The holiday season approached. Nathan had finally resolved to die between Christmas and New Year’s. A few weeks prior to Christmas, his psychologist (Dr. M) and I had a phone conversation. Dr. M explained that professionally he was required to intervene to prevent the suicide, and the time to do that would be at their scheduled session right before Christmas. He would ask Nathan one last time about his intent, plan, means, and time. If all the answers pointed to a serious threat, Dr. M would call 911 and prevent Nathan from leaving his office, tackling him if necessary, until the police arrived. (He asked me how likely it was for Nathan to be carrying a knife or other weapon.) Nathan’s 72-hour hold would therefore involve being locked up during Christmas Eve and Christmas Day.
Dr. M said he’d had to do this a few times with other patients. It had always worked, but he hated doing it. He realized that if it happened, Nathan would never trust him (or any other therapist, or maybe even us) again.
Nathan had told me earlier that he would never let the police take him, which gave me even more to stress about. Would he try to run? He wasn’t familiar with the town where Dr. M’s office was – in fact, it was in the next county. Would he hurt someone else? Would he provoke the police to take him down (death by cop)?
The next-to-last session came and went. In the waiting room at the end, Dr. M gave me a meaningful, serious look and said he’d see us next time.
Nathan and I started the long drive back to our town. All those years of talking, trying therapies and medications – it came down to this. A few more days and our world would turn upside down.
I didn’t want to say too much, or say the wrong thing. After 10 minutes of driving in silence, I finally said something like, “I know I can’t talk you out of it, but I just need you to know, I love you, and I really don’t want anything bad to happen to you before New Year’s.”
Out of the corner of my eye I could see a tiny smile on Nathan’s face. “It’s OK, Mom. I’ve given it some thought, and I’ve decided – well, I’ve decided to hold off until – until April.”
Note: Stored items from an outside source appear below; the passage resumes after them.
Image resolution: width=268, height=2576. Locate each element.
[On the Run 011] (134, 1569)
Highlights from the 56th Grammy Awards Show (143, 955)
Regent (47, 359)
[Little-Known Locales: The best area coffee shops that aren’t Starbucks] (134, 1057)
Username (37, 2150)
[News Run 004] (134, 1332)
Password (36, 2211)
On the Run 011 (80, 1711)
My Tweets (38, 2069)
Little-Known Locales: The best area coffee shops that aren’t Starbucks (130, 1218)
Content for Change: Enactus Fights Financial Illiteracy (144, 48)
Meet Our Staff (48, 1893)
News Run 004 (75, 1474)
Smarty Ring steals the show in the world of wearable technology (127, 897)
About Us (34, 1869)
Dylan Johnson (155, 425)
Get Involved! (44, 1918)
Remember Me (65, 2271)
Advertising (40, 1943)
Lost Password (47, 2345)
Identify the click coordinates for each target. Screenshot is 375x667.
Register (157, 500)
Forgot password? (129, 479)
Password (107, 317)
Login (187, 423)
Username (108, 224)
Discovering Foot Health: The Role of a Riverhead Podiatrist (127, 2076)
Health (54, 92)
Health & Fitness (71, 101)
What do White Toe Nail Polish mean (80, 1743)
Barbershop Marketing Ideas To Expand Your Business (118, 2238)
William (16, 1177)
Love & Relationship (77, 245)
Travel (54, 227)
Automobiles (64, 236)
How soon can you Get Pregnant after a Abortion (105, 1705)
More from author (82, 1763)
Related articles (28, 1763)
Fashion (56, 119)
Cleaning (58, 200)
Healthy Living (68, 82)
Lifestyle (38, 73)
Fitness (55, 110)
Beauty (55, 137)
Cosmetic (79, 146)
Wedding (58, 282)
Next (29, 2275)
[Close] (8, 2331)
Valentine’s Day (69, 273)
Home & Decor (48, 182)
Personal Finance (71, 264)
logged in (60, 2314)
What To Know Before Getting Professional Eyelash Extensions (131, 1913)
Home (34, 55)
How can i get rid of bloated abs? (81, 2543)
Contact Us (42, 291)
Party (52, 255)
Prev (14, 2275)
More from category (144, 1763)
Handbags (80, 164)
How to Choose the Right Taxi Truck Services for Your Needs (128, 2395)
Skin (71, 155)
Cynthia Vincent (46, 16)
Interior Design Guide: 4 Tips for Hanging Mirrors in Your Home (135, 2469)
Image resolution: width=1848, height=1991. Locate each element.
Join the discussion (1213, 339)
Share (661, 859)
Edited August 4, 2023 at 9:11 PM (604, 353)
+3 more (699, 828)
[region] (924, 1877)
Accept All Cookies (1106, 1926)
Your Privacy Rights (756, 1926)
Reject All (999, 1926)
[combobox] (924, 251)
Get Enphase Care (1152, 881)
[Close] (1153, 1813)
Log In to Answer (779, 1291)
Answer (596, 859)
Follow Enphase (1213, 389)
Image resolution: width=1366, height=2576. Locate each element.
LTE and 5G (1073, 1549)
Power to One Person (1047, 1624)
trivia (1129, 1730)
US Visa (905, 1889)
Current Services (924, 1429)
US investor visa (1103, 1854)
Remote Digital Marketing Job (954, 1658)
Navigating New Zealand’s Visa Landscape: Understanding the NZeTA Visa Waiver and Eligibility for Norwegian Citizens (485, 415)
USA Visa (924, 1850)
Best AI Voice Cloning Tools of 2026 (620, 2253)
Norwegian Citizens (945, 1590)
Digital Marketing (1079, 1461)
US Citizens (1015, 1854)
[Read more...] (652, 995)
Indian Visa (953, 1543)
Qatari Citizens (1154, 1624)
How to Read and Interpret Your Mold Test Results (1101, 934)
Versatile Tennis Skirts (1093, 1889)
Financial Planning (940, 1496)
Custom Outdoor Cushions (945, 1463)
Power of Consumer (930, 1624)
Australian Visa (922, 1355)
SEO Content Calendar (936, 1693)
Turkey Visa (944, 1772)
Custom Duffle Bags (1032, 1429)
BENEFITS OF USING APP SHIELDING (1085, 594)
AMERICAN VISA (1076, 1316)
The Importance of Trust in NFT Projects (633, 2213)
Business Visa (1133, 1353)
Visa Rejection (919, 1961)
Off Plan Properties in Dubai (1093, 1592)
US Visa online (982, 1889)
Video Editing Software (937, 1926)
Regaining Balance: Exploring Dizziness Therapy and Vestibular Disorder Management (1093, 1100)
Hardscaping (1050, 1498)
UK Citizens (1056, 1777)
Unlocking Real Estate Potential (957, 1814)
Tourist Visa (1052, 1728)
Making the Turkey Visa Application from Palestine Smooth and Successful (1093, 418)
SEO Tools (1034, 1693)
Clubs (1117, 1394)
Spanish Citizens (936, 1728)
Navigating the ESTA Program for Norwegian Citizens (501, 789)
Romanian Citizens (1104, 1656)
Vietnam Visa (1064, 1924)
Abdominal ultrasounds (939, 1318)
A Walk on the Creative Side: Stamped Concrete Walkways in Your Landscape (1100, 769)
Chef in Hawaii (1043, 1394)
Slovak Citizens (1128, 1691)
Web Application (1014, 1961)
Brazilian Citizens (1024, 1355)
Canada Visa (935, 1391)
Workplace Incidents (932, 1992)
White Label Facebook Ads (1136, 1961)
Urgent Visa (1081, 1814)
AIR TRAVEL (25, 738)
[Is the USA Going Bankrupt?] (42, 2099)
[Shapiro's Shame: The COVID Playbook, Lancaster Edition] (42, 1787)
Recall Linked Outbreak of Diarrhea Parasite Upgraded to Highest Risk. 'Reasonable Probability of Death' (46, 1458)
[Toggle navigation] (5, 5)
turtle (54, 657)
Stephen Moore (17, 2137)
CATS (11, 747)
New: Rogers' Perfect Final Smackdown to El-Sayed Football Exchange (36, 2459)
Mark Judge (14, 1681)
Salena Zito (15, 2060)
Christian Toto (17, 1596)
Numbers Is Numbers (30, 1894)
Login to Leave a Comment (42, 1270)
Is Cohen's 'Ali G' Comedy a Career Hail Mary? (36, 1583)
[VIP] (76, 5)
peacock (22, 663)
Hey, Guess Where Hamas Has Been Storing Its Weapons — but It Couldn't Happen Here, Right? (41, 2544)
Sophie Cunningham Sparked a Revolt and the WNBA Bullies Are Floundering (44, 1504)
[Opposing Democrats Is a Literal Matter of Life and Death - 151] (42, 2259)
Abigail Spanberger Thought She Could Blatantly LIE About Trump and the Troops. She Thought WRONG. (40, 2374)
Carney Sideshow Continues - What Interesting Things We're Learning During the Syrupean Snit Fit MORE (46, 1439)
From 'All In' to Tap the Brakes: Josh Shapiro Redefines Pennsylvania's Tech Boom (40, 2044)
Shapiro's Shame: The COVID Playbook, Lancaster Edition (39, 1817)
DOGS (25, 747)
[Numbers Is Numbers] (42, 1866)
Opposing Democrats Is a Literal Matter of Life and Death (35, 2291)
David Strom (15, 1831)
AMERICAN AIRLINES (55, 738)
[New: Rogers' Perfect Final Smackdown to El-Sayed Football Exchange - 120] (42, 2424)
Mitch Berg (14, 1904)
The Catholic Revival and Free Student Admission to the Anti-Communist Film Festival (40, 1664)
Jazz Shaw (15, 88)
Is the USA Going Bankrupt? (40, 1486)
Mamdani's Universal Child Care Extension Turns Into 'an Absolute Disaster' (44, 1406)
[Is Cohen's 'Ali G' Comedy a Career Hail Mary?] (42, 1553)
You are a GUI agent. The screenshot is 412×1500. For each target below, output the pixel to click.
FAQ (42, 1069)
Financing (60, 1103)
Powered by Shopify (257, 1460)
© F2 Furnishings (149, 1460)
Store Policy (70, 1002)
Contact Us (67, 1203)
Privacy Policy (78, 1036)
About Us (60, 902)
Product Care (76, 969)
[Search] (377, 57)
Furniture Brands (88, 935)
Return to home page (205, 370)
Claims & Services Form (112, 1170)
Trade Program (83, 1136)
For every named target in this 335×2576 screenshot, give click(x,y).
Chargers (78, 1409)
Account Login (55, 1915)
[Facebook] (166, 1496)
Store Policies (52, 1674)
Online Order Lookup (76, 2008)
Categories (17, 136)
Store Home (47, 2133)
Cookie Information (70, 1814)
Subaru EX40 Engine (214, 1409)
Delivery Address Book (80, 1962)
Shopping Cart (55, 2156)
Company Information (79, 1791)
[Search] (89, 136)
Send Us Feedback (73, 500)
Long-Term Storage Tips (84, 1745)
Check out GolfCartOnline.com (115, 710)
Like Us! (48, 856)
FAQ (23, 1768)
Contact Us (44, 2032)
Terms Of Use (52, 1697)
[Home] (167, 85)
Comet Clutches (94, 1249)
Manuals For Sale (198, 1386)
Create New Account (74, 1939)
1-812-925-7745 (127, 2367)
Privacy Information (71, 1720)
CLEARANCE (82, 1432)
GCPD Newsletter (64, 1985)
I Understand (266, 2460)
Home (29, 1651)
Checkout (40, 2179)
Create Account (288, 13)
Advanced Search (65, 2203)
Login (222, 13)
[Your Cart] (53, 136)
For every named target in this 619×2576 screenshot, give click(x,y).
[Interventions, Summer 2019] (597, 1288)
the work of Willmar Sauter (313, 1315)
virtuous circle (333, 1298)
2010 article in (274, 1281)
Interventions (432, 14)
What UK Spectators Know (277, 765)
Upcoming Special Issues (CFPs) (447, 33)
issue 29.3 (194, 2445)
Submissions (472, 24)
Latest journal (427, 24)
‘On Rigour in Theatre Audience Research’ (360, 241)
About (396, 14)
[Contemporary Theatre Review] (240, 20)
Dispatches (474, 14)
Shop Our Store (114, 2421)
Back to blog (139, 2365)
April! He’d wait until April! In any other context this would be terrible news, but at that moment I felt as giddy as George Bailey running through Bedford Falls toward the end of “It’s a Wonderful Life” – “My son says he’ll commit suicide in April! Merry Christmas!”
Somehow I kept the car on the freeway as relief and emotion overwhelmed me. “I’m very glad to hear that,” I said as calmly as I could. I don’t remember if we said anything else.
Back at work, I told my husband the good news, and then emailed Dr. M. He called me later, saying he was very relieved – and surprised, because in the session that day Nathan had been firm in his decision to go ahead with it as planned.
Well, that April came and went, as have a few more. Nathan has spoken of suicide only occasionally since that very tense holiday season. We don’t know what he’ll ultimately decide to do or not do, but we are grateful that at least for now it is only a background issue.
It may help you to know that all the therapists and others I’ve spoken to who deal with atypical young people say they have never dealt with an actual suicide – although they have seen a few close calls.
Of course, the tragedy of suicide does occur, every day. My wish for all who are impacted is that they receive the care, counseling, and understanding they need to make it through each day.
For the rest of us who may be confronted with suicidal thoughts or actions, education and awareness are needed to make it less likely that the elephant in the room causes permanent, heart-breaking damage.